EVALUATE ADDCOLUMNS ( SUMMARIZE ( 'Internet Sales', Product[Color] ), "Sales", [Internet Total Sales], "SalesAllColors", CALCULATE ( [Internet Total Sales], ALL ( Product[Color] ) ) )
The advantage of this approach is that SUMMARIZE does not create the filter context by itself. In fact, SUMMARIZE performs only the grouping of the fact table, returning a table of Product[Color] rows. Then, ADDCOLUMNS evaluates the measures in a row context over the Product[Color] column only, and the inner ALL ( Product[Color] ) removes the filter from the color in the current row, producing the correct result.
It is worth to mention that the SUMMARIZE applies the filter on the source table. In fact, if you summarize the Product table, instead of the Internet Sales one, the calculation works in a more intuitive way.
For example, look at this query:
EVALUATE SUMMARIZE ( 'Internet Sales', Product[Color], "Sales", [Internet Total Sales], "SalesAllColors", CALCULATE ( [Internet Total Sales], ALL ( Product ) ) )
You can see that the two columns show identical values, exploiting the issue we are discussing about SUMMARIZE. But, if you change the source table to Product, instead of Internet Sales, as in:
EVALUATE SUMMARIZE ( Product, Product[Color], "Sales", [Internet Total Sales], "SalesAllColors", CALCULATE ( [Internet Total Sales], ALL ( Product ) ) )
When you use Internet Sales as the source table, SUMMARIZE applies the filter to the fact table, filtering all of its columns. Thus, removing the filter on Product does not modify the filter on the fact table. On the other hand, when you use Product as the source table, then SUMMARIZE applies the filter to the product table and ALL ( Product ) removes the filter from the right table, producing the expected result.
After reading this dissertation on SUMMARIZE, you might end considering never to use SUMMARIZE at all in your code, because it is a dangerous function. In fact, it is, but only if you do not understand its behaviour.
Let us recap briefly the various patterns where SUMMARIZE can be used, looking at some examples. The first safe pattern is a SUMMARIZE that does not add new columns:
SUMMARIZE ( ‘Internet Sales’, Product[Color] )

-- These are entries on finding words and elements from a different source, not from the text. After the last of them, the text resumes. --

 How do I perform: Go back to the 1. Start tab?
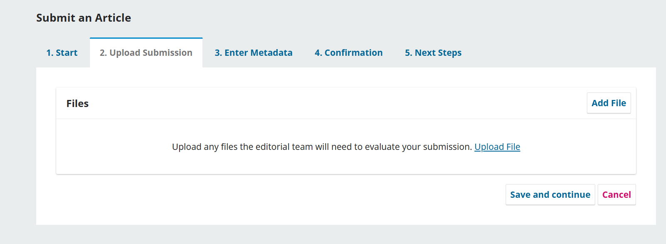tap(62, 53)
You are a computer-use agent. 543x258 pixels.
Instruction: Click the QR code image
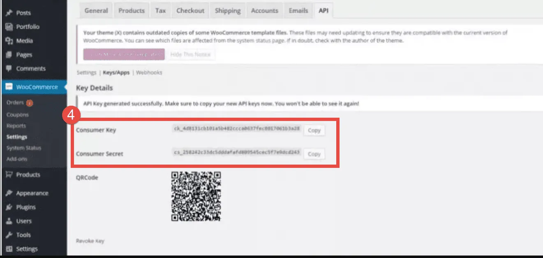pos(196,196)
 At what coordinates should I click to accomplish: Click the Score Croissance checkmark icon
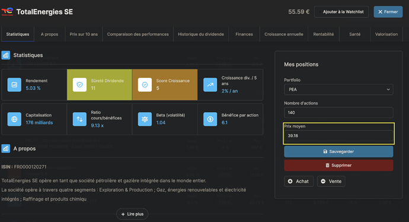145,85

You can safely use this pattern to perform a GROUP BY of the table by any set of related columns. Keep in mind that, from the performance point of view, you can express the same result as:
FILTER ( ADDCOLUMNS ( VALUES ( Product[Color] ), "NumOfRows", CALCULATE ( COUNTROWS ( ‘Internet Sales’ ) ) ), [NumOfRows] > 0 )
Depending on data distribution and number of rows in each table, one of the two expression might outperform the other one, and we suggest you to perform some test before choosing the one which works better in your model.
The following pattern, on the other hand, is a very dangerous one:
SUMMARIZE ( ‘Internet Sales’, Product[Color], "Sales", [Internet Total Sales], )
We explained the reasons in this article: because of the complex way SUMMARIZE perform its filtering, the measure can return unexpected results if it relies on some inner CALCULATE.
The previous SUMMARIZE expression can be replaced with the following one:
ADDCOLUMNS ( VALUES ( Product[Color] ), "Sales", [Internet Total Sales], )
This formula is not only safer, generally it is much faster. If you need to get rid of empty values, as SUMMARIZE does, you can surround the expression with an outer FILTER, as in:
FILTER ( ADDCOLUMNS ( VALUES ( Product[Color] ), "Sales", [Internet Total Sales], ), [Sales] <> 0 )
There is a last scenario to consider: if you need to compute subtotals using the ROLLUP function, then SUMMARIZE is your only option. But, in this case, you can safely use SUMMARIZE by splitting its behaviour into two steps: first you determine the columns to filter, later you perform the actual summarization:
SUMMARIZE ( SUMMARIZE ( ‘Internet Sales’, Product[Color] ), ROLLUP ( Product[Color] ), "Sales", [Internet Total Sales] )
In this last example we used two different SUMMARIZE. You can safely replace the innermost SUMMARIZE with ADDCOLUMNS or with one of the FILTER pattern you have seen in the previous formulas.